_対象の文章_
新型コロナウイルス治療薬の特例承認について(12/24)《厚生労働省》
厚生労働省は24日、経口投与の新型コロナウイルス感染症治療薬「モルヌピラビル」(販売名:ラゲブリオカプセル200mg)の製造販売を特例承認した。軽症・中等症患者向けの新型コロナ飲み薬の国内承認は初。新たな変異株のオミクロン株にも有効性があるという。
承認後に後藤茂之厚労相は記者団に対し、軽症者向けの経口治療薬の実用化について、「国民が安心して暮らせるための切り札になり得る」と強調。オミクロン株に対しては、製造販売元のMSDから細胞レベルでの試験結果で抗ウイルス活性が低下しないとの報告を受けたとし「有効性があると判断している」と述べた。
また、日本人への投与歴が少ないことから、投与した医療機関に患者へのフォローアップを求めることも明らかにした。

_表示データ_

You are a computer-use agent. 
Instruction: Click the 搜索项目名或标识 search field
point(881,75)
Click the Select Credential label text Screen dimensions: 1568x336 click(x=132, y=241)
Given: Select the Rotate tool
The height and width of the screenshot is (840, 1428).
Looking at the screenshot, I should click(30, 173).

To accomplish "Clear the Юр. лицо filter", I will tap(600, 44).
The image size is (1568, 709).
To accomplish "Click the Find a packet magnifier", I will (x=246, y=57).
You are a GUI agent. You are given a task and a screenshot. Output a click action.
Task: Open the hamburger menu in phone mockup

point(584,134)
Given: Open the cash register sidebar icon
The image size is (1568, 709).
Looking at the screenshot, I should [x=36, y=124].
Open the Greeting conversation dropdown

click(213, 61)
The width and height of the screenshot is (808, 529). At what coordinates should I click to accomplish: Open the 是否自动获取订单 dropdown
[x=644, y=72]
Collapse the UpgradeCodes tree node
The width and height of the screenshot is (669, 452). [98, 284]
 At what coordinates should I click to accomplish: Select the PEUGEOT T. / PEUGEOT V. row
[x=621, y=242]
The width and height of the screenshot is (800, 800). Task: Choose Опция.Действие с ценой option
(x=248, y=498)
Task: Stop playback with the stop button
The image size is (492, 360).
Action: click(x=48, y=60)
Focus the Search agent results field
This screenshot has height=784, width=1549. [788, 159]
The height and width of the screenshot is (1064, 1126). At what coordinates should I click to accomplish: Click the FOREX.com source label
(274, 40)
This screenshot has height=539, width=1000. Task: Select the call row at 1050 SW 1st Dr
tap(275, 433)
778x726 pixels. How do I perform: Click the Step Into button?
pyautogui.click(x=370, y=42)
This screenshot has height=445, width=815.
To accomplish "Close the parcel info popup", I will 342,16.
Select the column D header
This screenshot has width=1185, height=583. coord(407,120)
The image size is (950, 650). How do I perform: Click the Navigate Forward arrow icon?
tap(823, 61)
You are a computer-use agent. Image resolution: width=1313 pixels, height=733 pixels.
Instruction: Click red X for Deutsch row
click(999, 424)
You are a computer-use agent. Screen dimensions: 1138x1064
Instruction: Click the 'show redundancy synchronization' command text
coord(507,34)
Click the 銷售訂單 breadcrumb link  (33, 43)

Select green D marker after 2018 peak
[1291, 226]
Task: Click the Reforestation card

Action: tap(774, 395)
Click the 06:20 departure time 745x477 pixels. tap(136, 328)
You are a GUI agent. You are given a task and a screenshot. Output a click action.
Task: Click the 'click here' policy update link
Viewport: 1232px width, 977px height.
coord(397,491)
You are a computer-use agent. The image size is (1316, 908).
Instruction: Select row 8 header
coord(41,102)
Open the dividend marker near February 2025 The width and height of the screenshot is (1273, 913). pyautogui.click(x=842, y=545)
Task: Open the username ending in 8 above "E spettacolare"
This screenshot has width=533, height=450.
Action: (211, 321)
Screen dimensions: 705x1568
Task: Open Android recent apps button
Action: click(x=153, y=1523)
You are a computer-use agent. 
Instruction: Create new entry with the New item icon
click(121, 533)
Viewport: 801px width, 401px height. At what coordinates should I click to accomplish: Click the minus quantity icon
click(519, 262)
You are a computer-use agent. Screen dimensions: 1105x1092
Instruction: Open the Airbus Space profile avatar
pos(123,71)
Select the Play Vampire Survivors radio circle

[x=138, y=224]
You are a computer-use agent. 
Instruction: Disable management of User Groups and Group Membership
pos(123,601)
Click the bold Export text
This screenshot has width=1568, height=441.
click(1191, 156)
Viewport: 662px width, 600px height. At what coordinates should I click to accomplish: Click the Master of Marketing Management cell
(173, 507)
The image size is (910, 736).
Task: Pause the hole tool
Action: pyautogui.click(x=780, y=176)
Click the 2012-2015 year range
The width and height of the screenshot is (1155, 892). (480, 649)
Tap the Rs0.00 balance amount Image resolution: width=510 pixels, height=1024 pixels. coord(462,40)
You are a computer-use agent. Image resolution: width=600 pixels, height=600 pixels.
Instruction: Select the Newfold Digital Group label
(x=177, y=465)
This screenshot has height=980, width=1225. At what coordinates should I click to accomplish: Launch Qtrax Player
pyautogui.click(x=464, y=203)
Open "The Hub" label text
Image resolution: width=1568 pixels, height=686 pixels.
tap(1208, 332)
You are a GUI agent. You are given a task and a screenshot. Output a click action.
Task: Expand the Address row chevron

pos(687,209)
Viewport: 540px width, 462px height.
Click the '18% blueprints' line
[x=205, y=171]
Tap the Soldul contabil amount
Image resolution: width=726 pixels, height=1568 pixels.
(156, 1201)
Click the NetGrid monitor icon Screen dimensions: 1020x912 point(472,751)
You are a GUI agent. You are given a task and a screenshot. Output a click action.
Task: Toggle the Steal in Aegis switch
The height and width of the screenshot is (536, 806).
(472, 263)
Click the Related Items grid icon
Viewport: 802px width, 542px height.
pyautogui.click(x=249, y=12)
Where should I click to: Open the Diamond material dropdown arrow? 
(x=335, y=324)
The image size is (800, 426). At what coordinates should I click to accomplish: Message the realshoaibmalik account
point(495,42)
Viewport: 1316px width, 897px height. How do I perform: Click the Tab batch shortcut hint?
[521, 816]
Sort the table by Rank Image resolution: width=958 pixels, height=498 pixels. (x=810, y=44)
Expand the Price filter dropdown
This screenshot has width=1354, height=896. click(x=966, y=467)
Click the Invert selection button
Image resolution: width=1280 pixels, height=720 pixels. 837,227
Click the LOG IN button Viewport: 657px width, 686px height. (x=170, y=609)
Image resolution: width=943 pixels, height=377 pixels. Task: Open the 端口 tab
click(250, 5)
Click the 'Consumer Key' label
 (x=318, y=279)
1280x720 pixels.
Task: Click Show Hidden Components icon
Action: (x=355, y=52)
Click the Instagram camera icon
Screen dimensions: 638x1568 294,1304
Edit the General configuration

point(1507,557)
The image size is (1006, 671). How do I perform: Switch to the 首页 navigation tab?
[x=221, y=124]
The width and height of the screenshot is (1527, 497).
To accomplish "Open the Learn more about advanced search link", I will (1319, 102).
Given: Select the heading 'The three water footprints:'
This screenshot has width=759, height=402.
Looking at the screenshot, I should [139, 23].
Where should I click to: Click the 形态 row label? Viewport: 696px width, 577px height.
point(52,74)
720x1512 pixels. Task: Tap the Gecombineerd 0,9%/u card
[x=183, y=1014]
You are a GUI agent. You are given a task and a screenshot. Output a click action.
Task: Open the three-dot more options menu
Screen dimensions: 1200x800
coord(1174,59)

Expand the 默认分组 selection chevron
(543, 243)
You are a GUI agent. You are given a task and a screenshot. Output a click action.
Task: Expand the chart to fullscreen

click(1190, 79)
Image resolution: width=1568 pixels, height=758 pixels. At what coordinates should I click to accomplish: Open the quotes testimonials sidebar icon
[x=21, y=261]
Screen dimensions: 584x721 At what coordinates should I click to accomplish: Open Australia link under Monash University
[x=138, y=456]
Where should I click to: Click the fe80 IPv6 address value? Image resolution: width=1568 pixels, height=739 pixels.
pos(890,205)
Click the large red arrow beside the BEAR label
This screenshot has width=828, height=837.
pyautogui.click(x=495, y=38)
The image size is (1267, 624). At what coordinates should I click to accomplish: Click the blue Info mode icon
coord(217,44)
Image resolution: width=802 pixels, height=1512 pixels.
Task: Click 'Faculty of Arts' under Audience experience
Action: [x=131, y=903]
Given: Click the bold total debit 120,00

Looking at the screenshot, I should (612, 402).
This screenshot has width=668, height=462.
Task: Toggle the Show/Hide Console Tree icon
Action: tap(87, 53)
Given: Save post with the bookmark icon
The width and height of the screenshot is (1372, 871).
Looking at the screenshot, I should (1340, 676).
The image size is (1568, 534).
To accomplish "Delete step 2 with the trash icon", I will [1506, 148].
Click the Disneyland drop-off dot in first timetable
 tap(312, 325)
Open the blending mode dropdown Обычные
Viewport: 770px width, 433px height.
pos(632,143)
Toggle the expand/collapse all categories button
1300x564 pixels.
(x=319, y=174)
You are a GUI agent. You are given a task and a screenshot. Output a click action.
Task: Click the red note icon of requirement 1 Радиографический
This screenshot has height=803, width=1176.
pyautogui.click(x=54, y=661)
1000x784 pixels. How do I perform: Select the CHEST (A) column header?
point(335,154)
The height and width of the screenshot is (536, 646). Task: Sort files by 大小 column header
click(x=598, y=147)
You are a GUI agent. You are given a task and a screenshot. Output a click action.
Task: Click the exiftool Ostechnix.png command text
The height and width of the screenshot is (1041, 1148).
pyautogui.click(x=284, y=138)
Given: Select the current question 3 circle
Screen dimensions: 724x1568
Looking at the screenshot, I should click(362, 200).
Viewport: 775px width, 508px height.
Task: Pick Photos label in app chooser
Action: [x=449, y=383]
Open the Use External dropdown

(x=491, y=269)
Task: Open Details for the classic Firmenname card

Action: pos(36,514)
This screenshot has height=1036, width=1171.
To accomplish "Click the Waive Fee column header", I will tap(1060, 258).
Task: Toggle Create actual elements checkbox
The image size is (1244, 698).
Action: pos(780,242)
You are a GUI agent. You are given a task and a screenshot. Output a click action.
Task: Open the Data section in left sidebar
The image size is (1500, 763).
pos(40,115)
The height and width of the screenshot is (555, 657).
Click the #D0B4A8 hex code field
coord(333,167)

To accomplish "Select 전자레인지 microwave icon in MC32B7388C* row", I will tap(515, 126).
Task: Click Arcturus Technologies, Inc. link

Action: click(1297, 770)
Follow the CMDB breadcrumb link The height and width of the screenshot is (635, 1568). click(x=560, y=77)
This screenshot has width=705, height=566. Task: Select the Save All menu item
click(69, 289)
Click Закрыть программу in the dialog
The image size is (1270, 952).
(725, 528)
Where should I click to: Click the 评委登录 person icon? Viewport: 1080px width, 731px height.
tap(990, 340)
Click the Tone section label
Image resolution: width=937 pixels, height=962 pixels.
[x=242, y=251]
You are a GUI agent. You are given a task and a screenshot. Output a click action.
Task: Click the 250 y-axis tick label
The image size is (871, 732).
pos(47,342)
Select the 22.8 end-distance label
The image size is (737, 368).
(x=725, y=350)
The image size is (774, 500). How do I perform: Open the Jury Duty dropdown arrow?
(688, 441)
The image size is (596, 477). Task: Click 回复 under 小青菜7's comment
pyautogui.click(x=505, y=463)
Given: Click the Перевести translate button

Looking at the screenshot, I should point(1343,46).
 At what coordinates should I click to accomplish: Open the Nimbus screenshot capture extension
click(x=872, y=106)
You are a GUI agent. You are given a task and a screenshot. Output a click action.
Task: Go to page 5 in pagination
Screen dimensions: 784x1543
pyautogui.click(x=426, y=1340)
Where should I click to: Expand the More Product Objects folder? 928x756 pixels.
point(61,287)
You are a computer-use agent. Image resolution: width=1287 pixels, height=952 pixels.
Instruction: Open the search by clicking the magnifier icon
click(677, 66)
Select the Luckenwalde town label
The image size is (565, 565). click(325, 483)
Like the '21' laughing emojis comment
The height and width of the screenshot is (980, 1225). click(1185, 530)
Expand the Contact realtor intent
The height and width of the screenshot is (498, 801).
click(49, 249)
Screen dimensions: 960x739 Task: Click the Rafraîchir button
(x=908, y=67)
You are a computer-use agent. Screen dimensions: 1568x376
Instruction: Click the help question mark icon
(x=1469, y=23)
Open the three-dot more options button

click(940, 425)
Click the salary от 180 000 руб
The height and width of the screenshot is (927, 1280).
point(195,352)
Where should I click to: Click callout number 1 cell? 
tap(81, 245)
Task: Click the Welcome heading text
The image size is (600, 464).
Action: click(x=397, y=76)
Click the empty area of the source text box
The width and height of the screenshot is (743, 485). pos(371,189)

_練習課題_
1: 治療薬承認の記事にある「軽症・中等症患者向けの新型コロナ飲み薬の国内承認は初。」という一文を英語に訳してください。
2: 治療薬承認の記事を、最後の文の次から書き継ぐこと。

_解答欄_
1: This is the first domestic approval of an oral COVID-19 drug for patients with mild to moderate symptoms.

2:
同薬については、24日に開かれた薬事・食品衛生審議会の医薬品第二部会が製造販売承認の可否を審議し、特例承認することで合意。これを受けて厚労省が即日、正式に承認した。
モルヌピラビルは、新型コロナの重症化リスク因子を有する「軽症-中等症I」患者向けの経口治療薬。通常は、18歳以上の患者に1回当たり800mgを1日2回、5日間投与する。
ただし、軽症でも妊婦や妊娠の可能性のある女性には投与してはいけない。また、授乳婦については母乳栄養の有益性などを考慮した上で、授乳を継続するか、中止するかを検討する。
同薬に関する国際共同第II/III相試験では、入院や死亡に至った被験者の割合は7.3%で、プラセボ群と比べて6.8ポイント低かった。ただ、18歳未満を対象とした臨床試験は現時点で実施されていない。